É muito interessante comparar os lemas dos operários e dos estudantes durante o Maior de 68 parisiense. Os operários expressavam-se mediante lemas sucintos, geralmente numéricos: "40", "60", "1000". Um bom estilo que oculta um horizonte estreito. Reivindicavam a semana laboral de 40 horas, a aposentadoria aos 60 anos e um salário mínimo de 1000 francos.

Os estudantes pronunciaram-se mediante lemas geniais: "Somos realistas, exigimos o impossível!", "É proibido proibir", "A imaginação ao poder!"

Quando Zuganov e Soros dizem as mesmas coisas sobre a propriedade, quando os possuidores de alguma corporação transnacional são milhões de acionistas e pode ser considerada como a propriedade coletiva, a fronteira entre socialismo e capitalismo esfuma-se e perde categoria existencial. Nunca teve-a. Como não existiu o capitalismo, agora não há socialismo. Um tipo astuto Marx: apenas inventou a terminologia. E sobre a vitória de Lênin sob a bandeira do marxismo podemos dizer que foi um marginal genial que reuniui os materiais humanos valiosos; Lênin teria vencido sob qualquer bandeira. E uma nova observação: eu vivi na França um ano e meio durante o regime direitista de Giscard D'Estein e durante dez anos sob o socialista Mitterrand. E a única diferença perceptível entre os dois regimes consistiu e que sob Giscard o "Le Figaro" costumava publicar, em sua última página, as fotografias dos pouquíssimos delinquentes executados (2, a cada ano e meio). Nos tempos dos socialistas foi abolida a pena de morte e as fotografias desapareceram.

Assim esclarece-se, pelas diferentes memórias publicadas, que não foram poucos os companheiros de Lênin que leram o primeiro tomo de "O Capital" começando pelo final. As reflexões do professor Marx não eram para eles, gente de ação, necessárias. Necessitavam de uma bandeira bonita, o mais vistosa possível, e de lemas atrantes. O que pode ser mais vistoso que uma bandeira vermelha?
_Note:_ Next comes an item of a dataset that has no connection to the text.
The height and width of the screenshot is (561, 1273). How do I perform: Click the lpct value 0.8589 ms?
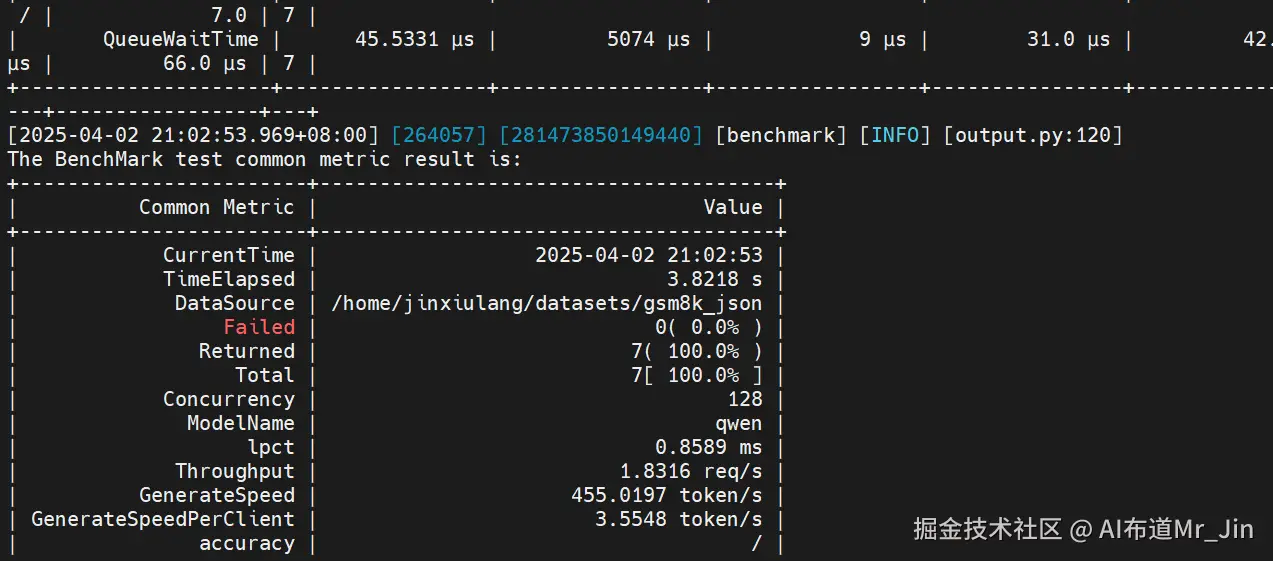(x=709, y=447)
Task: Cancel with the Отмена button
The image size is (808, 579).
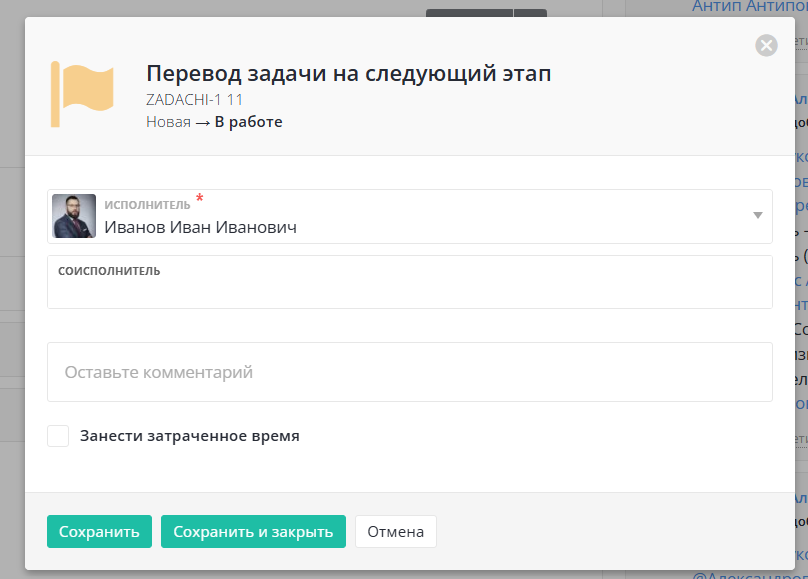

Por quê degeneraram os partidos comunistas e socialistas? Porque operam com as mesmas categorias que os liberais; chamam aos mesmos fins. Porém se nossos inimigos ideológicos dão sermões sobre a produtividade do trabalho, seria coisa de imbecis dar sermões sobre a maior produtividade do trabalho. Ademais, eles conhecem muito melhor as temáticas do trabalho mecânico e da produtividade (são seu mundo). Há que dar sermões sobre outros campos: a fraternidade humana, a liberação do homem do trabalho mecânico, a estética e a arte, o prazer sexual, o direito de autodefesa.